= Data section =
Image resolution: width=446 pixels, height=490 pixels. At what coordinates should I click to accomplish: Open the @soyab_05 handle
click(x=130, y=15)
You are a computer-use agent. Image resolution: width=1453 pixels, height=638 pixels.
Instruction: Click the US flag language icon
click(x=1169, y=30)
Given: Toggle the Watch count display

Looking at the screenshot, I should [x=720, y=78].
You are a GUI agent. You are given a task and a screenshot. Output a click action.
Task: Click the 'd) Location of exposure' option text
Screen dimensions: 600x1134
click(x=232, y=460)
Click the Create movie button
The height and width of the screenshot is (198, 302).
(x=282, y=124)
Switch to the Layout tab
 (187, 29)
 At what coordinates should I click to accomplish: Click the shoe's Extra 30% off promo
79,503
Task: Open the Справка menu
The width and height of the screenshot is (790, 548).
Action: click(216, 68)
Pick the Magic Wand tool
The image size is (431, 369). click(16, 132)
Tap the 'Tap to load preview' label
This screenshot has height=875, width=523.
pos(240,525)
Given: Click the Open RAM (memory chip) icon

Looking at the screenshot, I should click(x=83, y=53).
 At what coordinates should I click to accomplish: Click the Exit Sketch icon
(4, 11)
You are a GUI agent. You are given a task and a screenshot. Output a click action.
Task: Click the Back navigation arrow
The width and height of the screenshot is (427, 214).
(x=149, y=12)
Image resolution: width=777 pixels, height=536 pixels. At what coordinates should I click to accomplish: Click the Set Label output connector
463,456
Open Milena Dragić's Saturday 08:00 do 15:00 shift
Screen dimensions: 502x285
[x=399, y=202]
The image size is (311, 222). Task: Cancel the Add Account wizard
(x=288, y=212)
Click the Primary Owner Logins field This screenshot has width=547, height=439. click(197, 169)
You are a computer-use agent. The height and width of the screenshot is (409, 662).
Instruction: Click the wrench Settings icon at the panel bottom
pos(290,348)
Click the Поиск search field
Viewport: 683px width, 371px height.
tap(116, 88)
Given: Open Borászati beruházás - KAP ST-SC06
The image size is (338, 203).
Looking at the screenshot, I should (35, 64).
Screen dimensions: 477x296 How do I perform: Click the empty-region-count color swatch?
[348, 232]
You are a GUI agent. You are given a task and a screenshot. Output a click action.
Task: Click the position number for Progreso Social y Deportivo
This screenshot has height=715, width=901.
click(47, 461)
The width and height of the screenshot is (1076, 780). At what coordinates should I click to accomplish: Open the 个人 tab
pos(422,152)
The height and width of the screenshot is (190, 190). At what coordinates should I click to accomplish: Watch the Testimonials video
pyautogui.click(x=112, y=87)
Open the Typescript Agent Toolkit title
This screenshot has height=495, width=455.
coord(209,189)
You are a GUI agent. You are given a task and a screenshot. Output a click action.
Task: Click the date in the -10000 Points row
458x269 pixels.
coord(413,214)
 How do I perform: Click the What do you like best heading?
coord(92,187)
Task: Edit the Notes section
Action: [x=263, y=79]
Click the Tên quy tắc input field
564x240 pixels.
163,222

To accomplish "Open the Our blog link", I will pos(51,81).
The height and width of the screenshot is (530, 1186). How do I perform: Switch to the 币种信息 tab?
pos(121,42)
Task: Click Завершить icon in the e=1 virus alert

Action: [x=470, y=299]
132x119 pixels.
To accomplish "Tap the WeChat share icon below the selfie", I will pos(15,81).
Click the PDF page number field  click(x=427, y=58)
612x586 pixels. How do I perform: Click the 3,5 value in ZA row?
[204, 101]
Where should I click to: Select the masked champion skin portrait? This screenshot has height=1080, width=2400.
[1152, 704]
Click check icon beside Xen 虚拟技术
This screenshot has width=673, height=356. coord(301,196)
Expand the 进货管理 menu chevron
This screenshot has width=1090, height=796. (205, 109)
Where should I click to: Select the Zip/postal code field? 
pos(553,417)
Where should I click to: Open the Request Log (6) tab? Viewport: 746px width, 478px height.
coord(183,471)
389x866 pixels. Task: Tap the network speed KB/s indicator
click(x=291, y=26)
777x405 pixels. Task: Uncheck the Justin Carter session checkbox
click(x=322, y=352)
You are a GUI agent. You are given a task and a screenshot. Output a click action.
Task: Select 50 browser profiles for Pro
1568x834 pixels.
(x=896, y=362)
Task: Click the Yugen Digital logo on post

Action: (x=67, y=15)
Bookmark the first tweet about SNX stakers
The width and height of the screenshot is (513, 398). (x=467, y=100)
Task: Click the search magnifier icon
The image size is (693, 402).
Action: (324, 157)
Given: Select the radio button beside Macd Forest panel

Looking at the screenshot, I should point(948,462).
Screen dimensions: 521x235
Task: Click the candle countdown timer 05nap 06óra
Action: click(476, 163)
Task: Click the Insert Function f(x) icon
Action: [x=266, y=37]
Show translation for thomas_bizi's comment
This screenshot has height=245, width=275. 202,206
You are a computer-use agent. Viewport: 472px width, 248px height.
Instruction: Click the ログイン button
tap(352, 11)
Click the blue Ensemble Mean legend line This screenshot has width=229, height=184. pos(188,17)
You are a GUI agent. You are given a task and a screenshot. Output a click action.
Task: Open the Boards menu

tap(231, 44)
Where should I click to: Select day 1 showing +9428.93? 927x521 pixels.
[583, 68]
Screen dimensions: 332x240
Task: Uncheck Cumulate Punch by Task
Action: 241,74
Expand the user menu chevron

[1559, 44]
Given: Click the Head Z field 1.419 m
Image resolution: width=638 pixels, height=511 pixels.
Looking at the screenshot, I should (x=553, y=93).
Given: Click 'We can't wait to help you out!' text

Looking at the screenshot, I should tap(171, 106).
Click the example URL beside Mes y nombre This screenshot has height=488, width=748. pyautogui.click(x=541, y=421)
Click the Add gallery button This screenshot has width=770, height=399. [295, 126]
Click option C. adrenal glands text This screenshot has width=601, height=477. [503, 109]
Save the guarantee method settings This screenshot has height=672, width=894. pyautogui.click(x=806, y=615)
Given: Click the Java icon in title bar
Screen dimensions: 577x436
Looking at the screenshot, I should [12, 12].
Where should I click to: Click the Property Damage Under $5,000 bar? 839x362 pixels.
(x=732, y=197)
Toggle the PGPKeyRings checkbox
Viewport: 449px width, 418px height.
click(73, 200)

= Task to carry out =
Each line from the one containing "Where should I click to: Select day" through the last line of the material must be restated word for word, with no other text.

= Response below =
Where should I click to: Select day 1 showing +9428.93? 927x521 pixels.
[583, 68]
Screen dimensions: 332x240
Task: Uncheck Cumulate Punch by Task
Action: 241,74
Expand the user menu chevron

[1559, 44]
Given: Click the Head Z field 1.419 m
Image resolution: width=638 pixels, height=511 pixels.
Looking at the screenshot, I should (x=553, y=93).
Given: Click 'We can't wait to help you out!' text

Looking at the screenshot, I should tap(171, 106).
Click the example URL beside Mes y nombre This screenshot has height=488, width=748. pyautogui.click(x=541, y=421)
Click the Add gallery button This screenshot has width=770, height=399. [295, 126]
Click option C. adrenal glands text This screenshot has width=601, height=477. [503, 109]
Save the guarantee method settings This screenshot has height=672, width=894. pyautogui.click(x=806, y=615)
Given: Click the Java icon in title bar
Screen dimensions: 577x436
Looking at the screenshot, I should [12, 12].
Where should I click to: Click the Property Damage Under $5,000 bar? 839x362 pixels.
(x=732, y=197)
Toggle the PGPKeyRings checkbox
Viewport: 449px width, 418px height.
click(73, 200)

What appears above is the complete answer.